Exercise instructions: Do not repeat pictures. Repeat exactly the lines of the listing below from its first line through the line with "Task: Click the red".

Data records:
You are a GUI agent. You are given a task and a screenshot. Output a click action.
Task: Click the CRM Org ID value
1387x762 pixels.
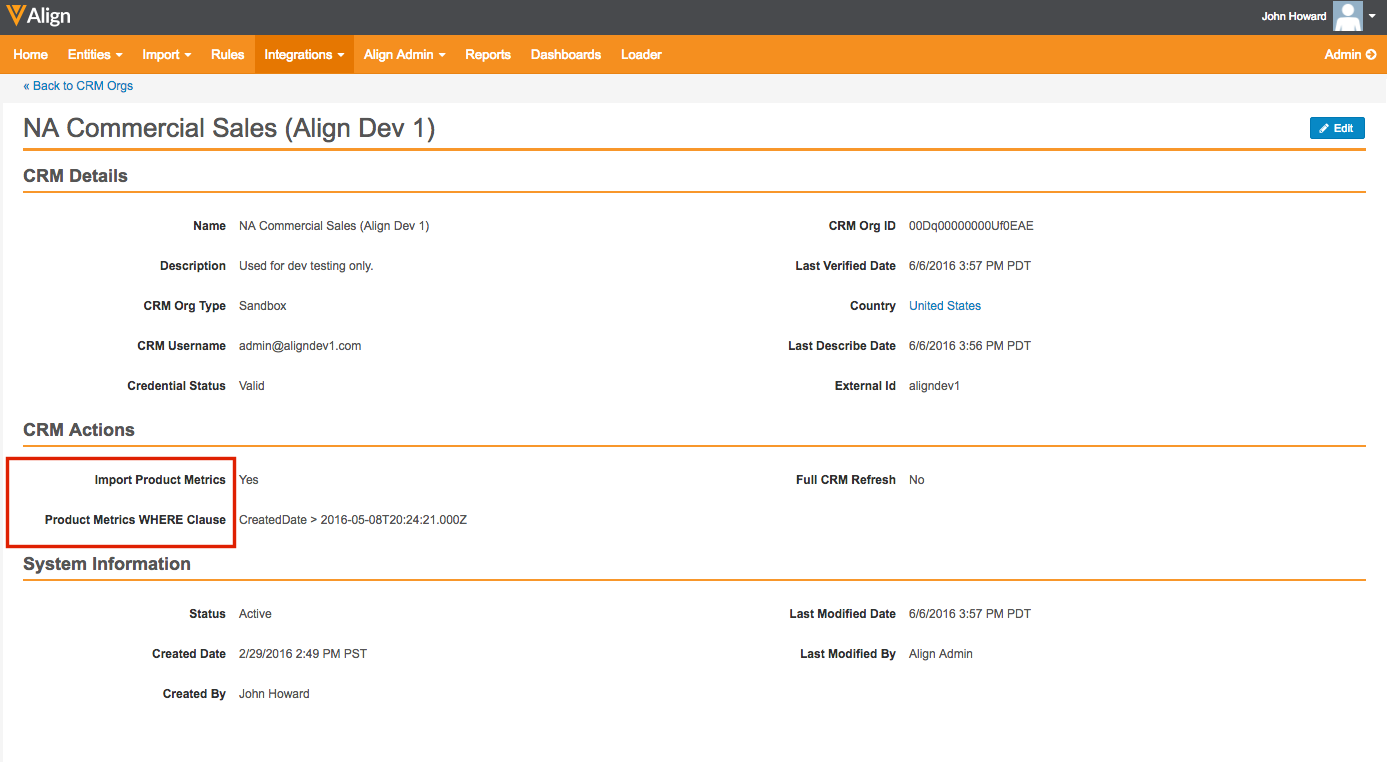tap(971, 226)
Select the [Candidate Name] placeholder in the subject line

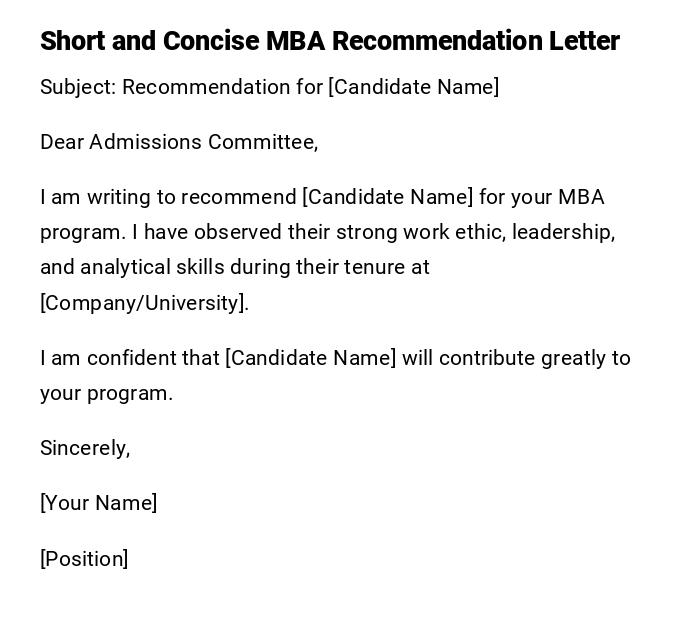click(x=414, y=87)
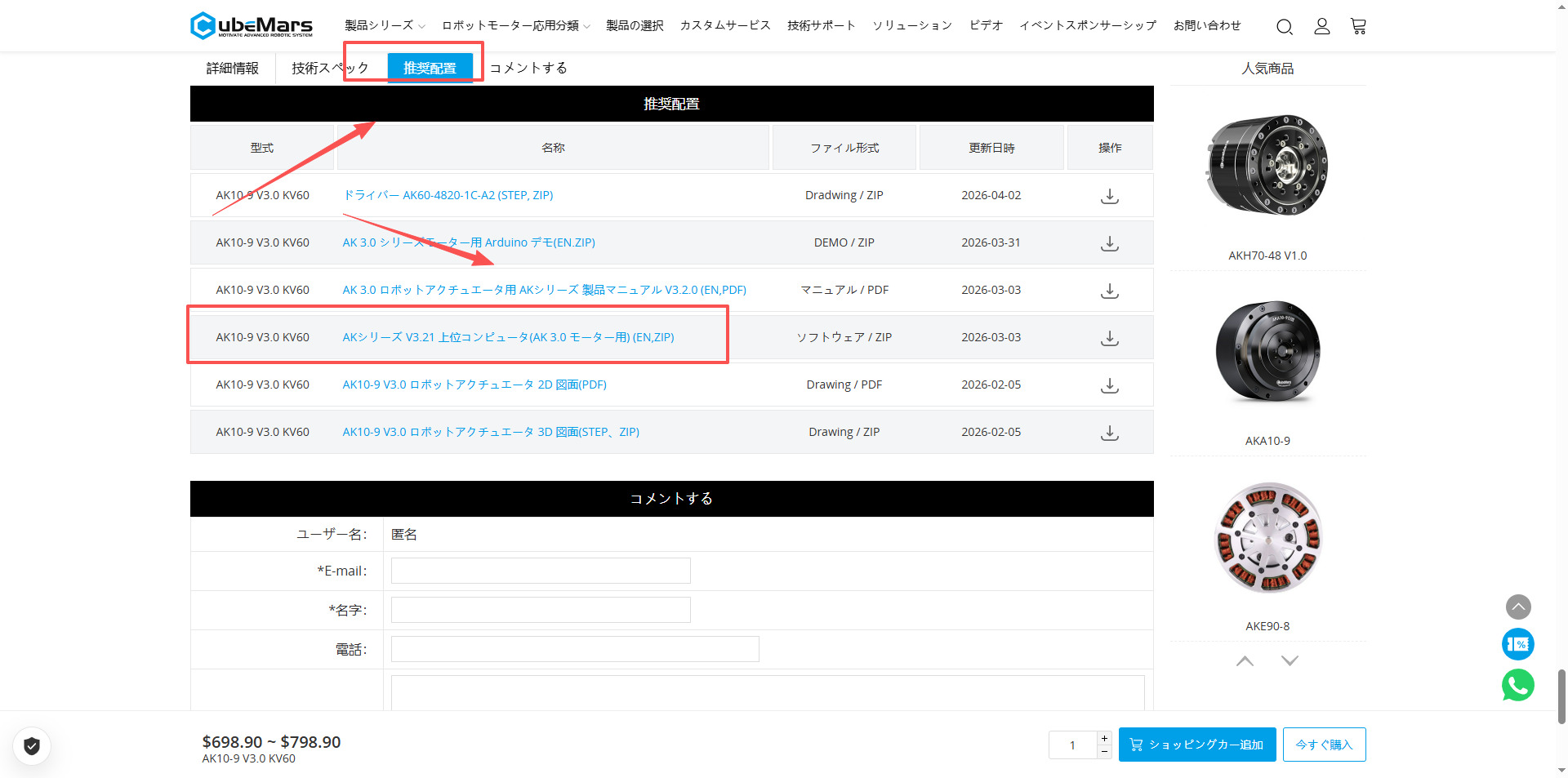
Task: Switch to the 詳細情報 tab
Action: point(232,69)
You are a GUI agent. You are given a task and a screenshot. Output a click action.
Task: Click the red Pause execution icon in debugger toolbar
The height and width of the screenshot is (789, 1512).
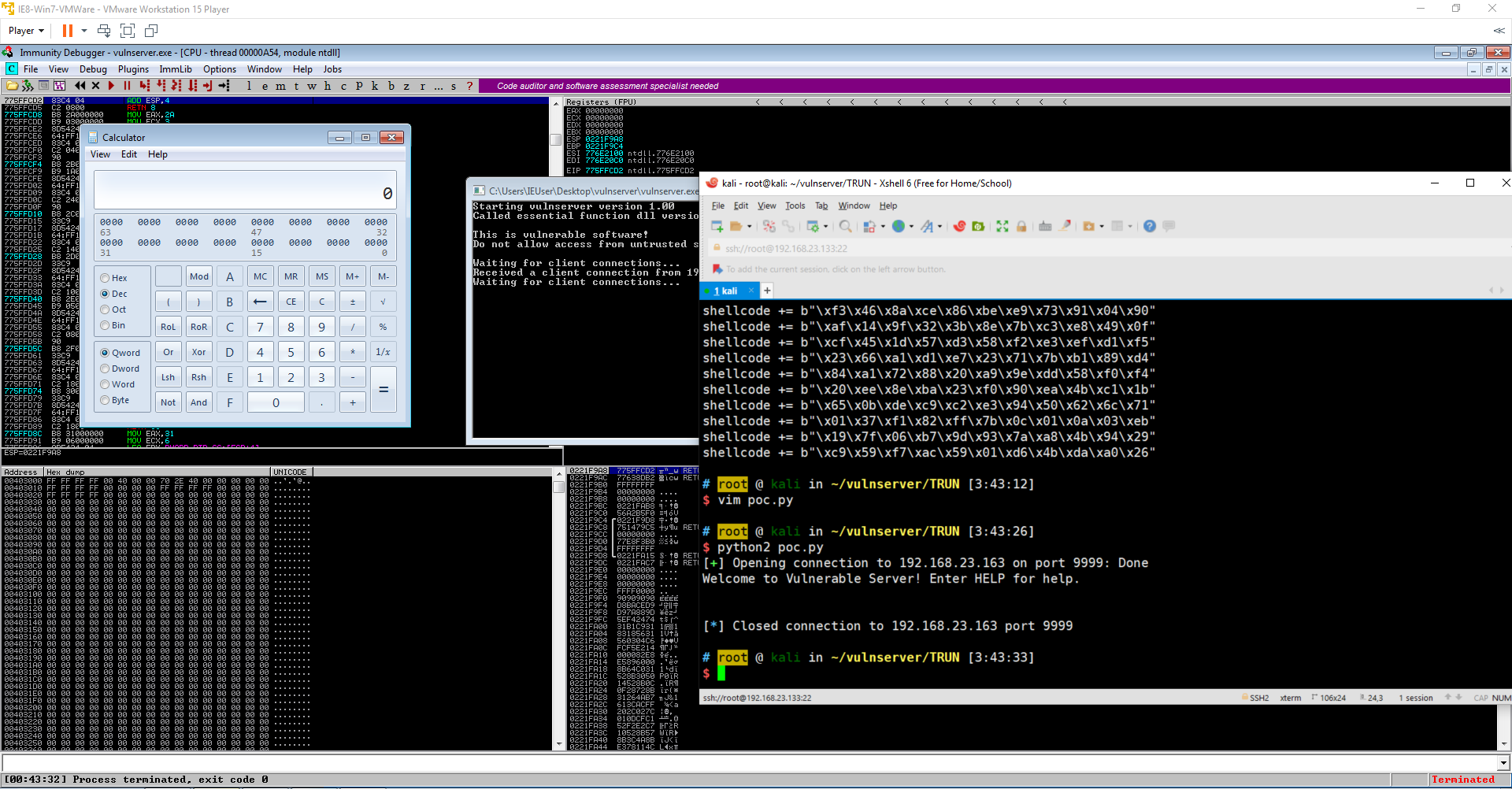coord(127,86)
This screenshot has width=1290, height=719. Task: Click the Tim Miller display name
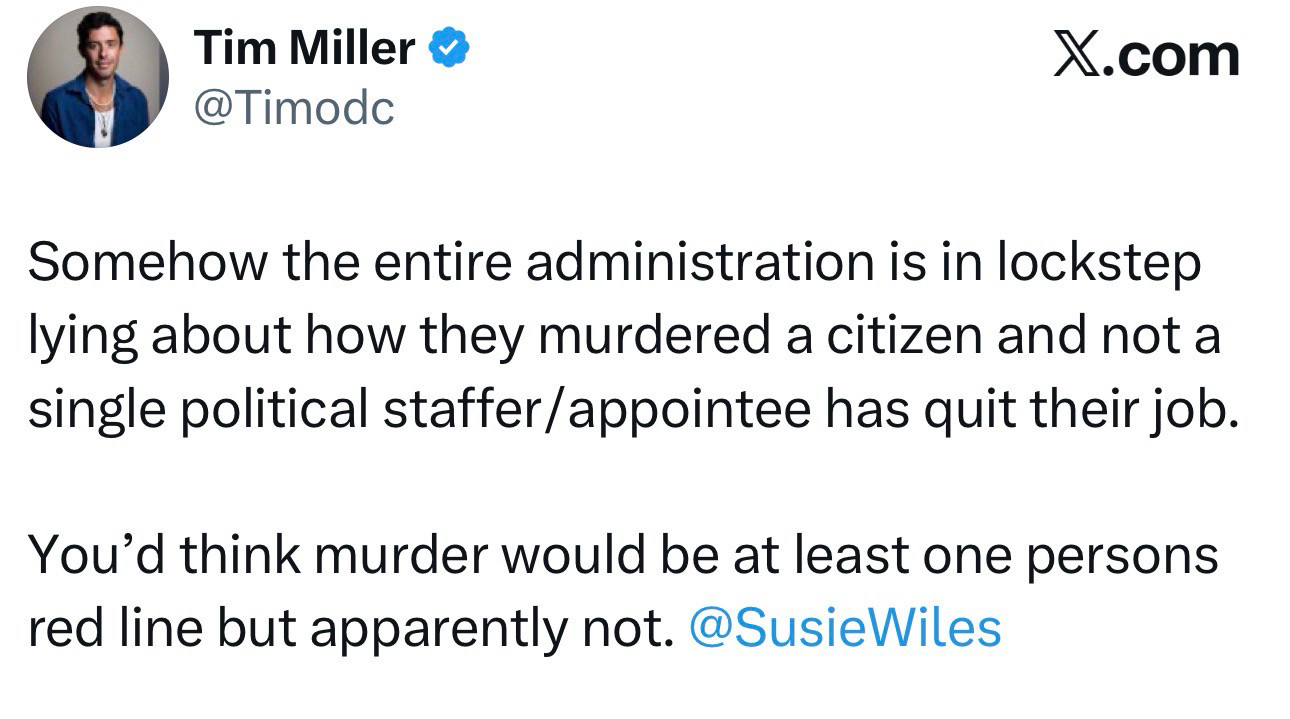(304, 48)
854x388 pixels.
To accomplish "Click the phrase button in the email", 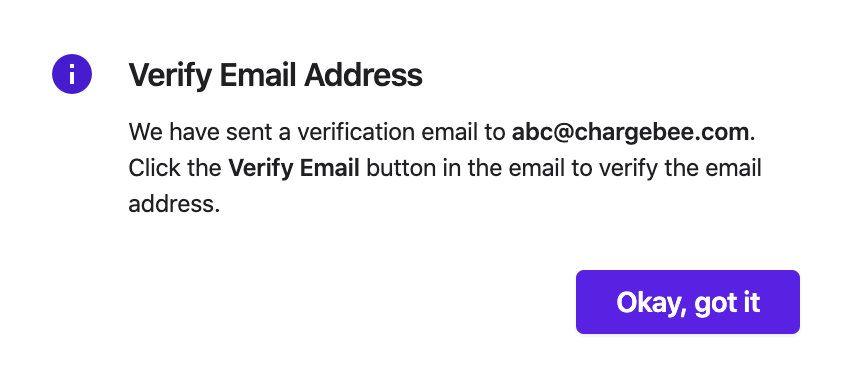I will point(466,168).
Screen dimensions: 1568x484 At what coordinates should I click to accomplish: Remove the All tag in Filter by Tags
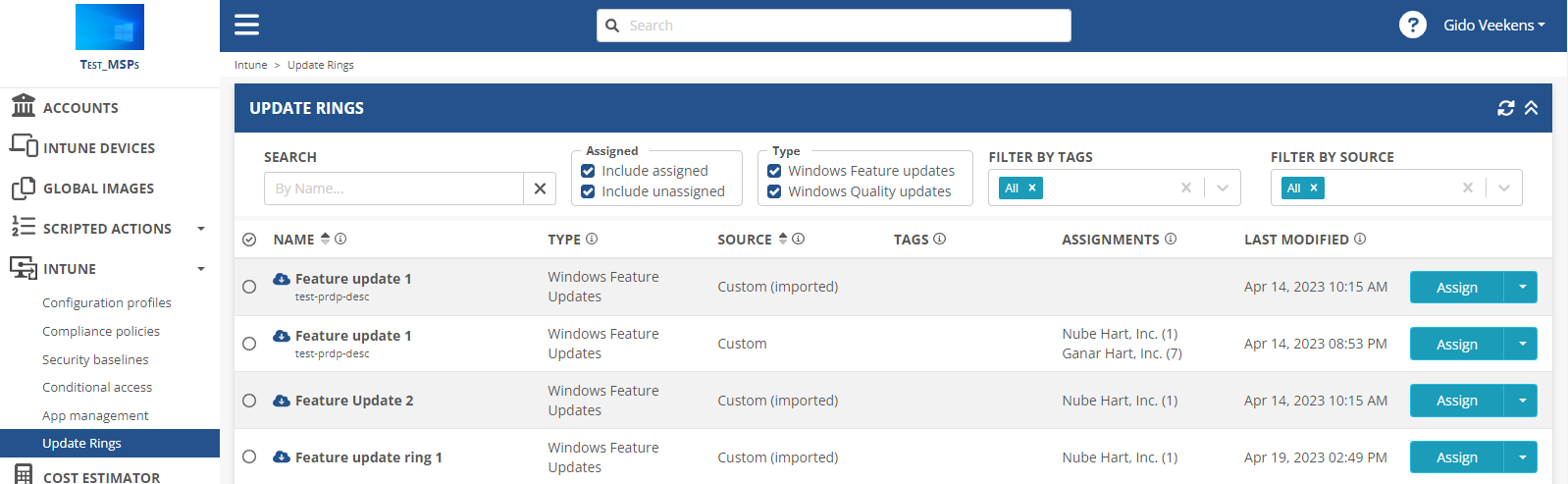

Expected answer:
You are a GUI agent. You are given a task and a screenshot. Output a click action.
Task: Click the CRM Org ID value
1387x762 pixels.
tap(971, 226)
Select the [Candidate Name] placeholder in the subject line

click(x=414, y=87)
Task: Switch to the 詳細情報 tab
Action: point(232,69)
You are a GUI agent. You are given a task and a screenshot. Output a click action.
Task: Click the red Pause execution icon in debugger toolbar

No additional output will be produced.